What a self-serving statement! "Surface" is right. Does it occur to anyone else that Rex knows nothing about education? I had seen rumors that he views the post as a stepping-stone to running for governor. Now I believe them.

CCSD Superintendent McGinley was mainly concerned with district's finances: [her] main concern . . . was whether the college scholarship money would come out of the kindergarten through 12th-grade budget." Well, that's where her priorities lie.

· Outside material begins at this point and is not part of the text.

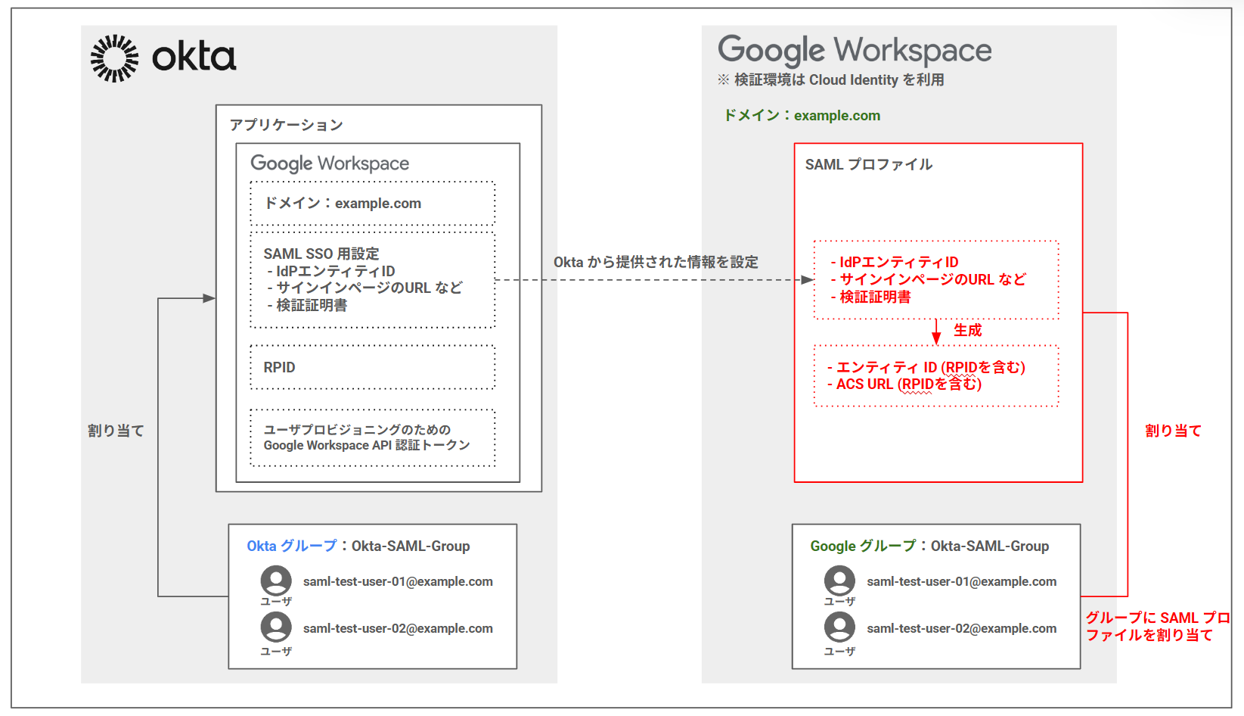Select the RPID dotted box
Image resolution: width=1244 pixels, height=716 pixels.
click(372, 366)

To give the devil his due, so to speak, at least CCSD's Janet Rose made noises about the effects of such a goal on the students themselves, saying "it's not in kids' best interest to leave high school early." And "Berkeley Assistant Superintendent for Learning Services Mike Turner said district principals are unanimous in their opposition."

Well, duh.

And the incentive to make a choice that could haunt both student and parents for the rest of their lives? A mere drop in the bucket in the sea of college expenses--either $1000 or $2000. Does Sanford think our colleges and universities still act in loco parentis? Or that all of these younger students will live at home with parents? Or that students who are mentally advanced are always more emotionally mature?

What planet is he on?

2 comments:

Anonymous said...

It's an election year. The Silly Season has begun.

Anonymous said...

And if we reelect Hillery Douglas and Nancy Cook, then we only have ourselves to blame. Of course, it may help if we can get someone to actually run against them.